Human Progress, our technology-powered unremitting search for growth at all costs is what got us into this mess, and the ideological belief that it will get us out again is a thought which exists just about as far from sensible as you can get.
Every (now abandoned) hope of 1.5 relied on technologies which did not exist. All of them. There has never been a projection which implied the possibility of our ecosystem (and hence us) surviving which did not have all the heavy lifting done by technologies sufficiently advanced to be indistinguishable from magic.1
And then I found this on the internet.2
"They imagine modifying the human body to digest cellulose, turning plastic into food, tasting smog, extracting spices and medicines from sewage, and growing meat in the lab."
Oh, for fuck’s sake. Can we please not. I desperately want to believe that this, if it is not satire, is not a thing which the authors actually believe. I would be happier believing that a couple of stoners came up with an idea for a truly dystopian book which, somehow, they ran with, and by the time it was finished, they figured they might as well publish it. It makes me slightly less angry than the idea that anyone anywhere in the world would actually consider a world like this to be viable.

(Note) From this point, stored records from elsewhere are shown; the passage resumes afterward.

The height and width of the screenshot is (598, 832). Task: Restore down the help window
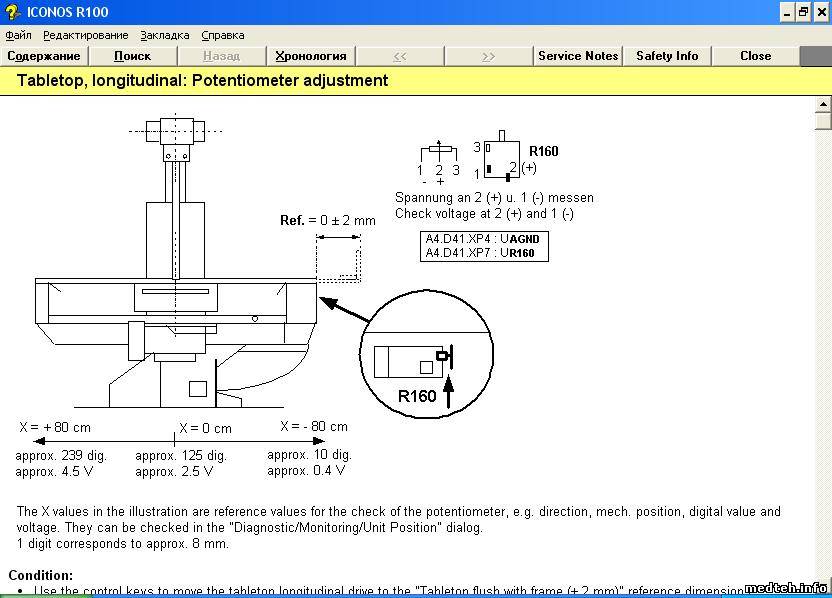pos(803,12)
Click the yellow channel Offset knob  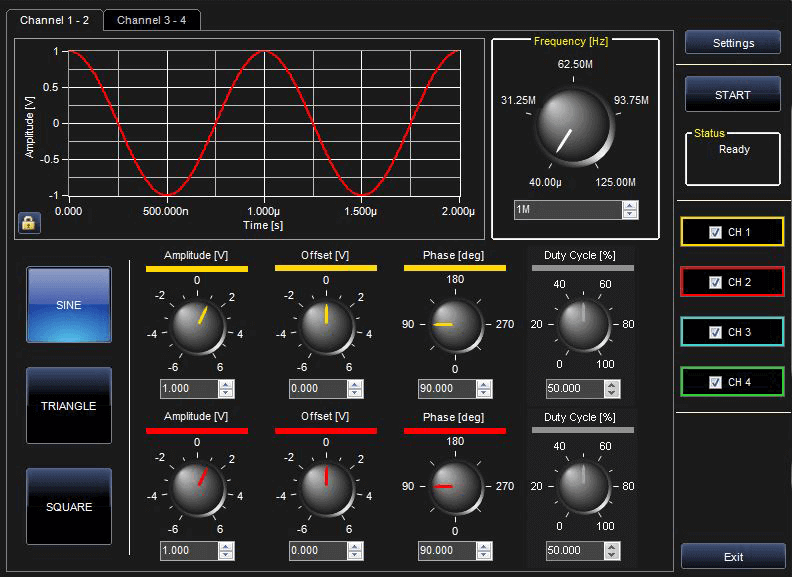pos(326,325)
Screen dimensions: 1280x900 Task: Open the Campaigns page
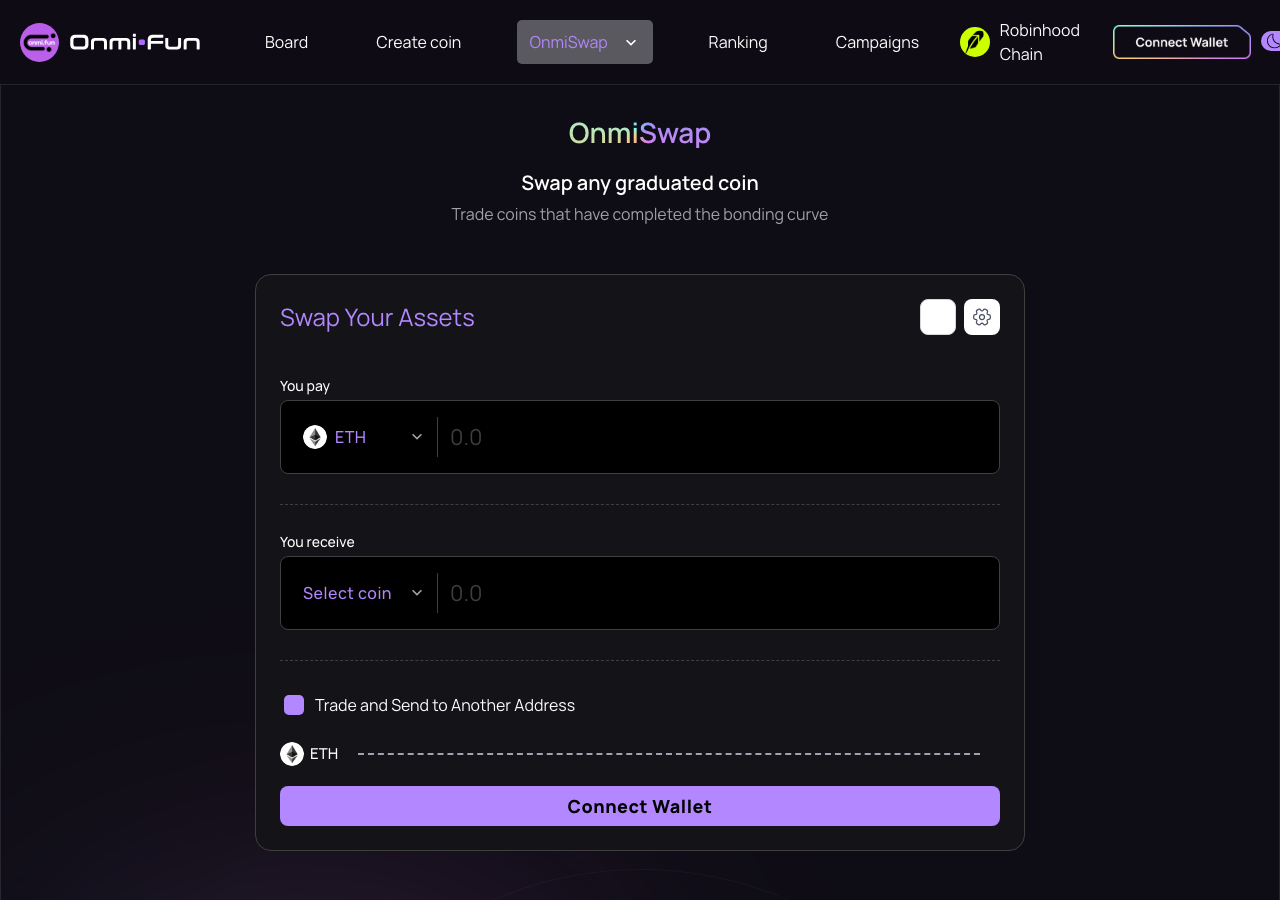click(877, 42)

I want apples and plums, potatoes and sweetcorn. I want fresh tomatoes, lettuces in season and fruits preserved in jars and called “jam”.
In whose mind is “tasting smog”, whatever the jolly christ that is supposed to mean, a better solution than “learning how to make compost”?
I know who. The exact same people who, having been properly forewarned about collapse, did absolutely nothing about it, because they had a deadline at work, and a dinner party to plan, and a holiday in the summer . They trusted in technology. They believed humans would clever us out of this. And they will complain about how the politicians did nothing3 and the bastard billionaires produced more waste than a small town4, and that it's all terrifically unfair.
In actual barracks news, I have such a fabby plan for the study. Over the last two years, I have accumulated everything I need (I think), from metal-protecting spray paint to sheets of expanded polystyrene. So, I finally started. The metal in a much worse state than I thought, but once it’s done, it should be nice and snug in there.
Also, the Bezirksschornsteinfegermeister (love that word! He’s the head chimney sweep!) came round and laughed at my wood burning stove in the kitchen. I have to move it. Which he explained with the word Physics. It is a bit of a bummer because it’s one of the few jobs that I actually 100% finished inside the loft. Finished, but wrong. So that’s a biggie for this week.
I thought I was going to tell you all about it in this week’s missive, but I had a rant instead.
All the best, and with much piratey love
your
Pirate Ben
xoxo
Arthur C. Clarke, not me.
https://www.presentindicative.com/collections/new/products/the-anthropocene-cookbook-recipes-and-opportunities-for-future-catastrophes
True
Also true
That terrifying book is just the logical conclusion of the technologists and technocracy as applied to our existence with zero consideration for what it means to actually be human. When we threw out philosophy and history and the classics because no one could get a job with that shit, we also threw out what it meant to be human. The technologists have no frame of reference for humanness. The answer is always "we'll figure it out" instead of "perhaps we should decide if it's (infinite growth and progress) worth doing in the first place".
Technology provides us with no meaning which is why the end result is that we eat bugs and taste smog. Until we build a culture capable of understanding meaning in human life again, well, we're stuck with that stupid book.
Nice job chopping wood. I desperately need to get out to my patch of ground to till it under and prep it for next spring.
Can you explain the physics to us. Too close to a window? Too high up?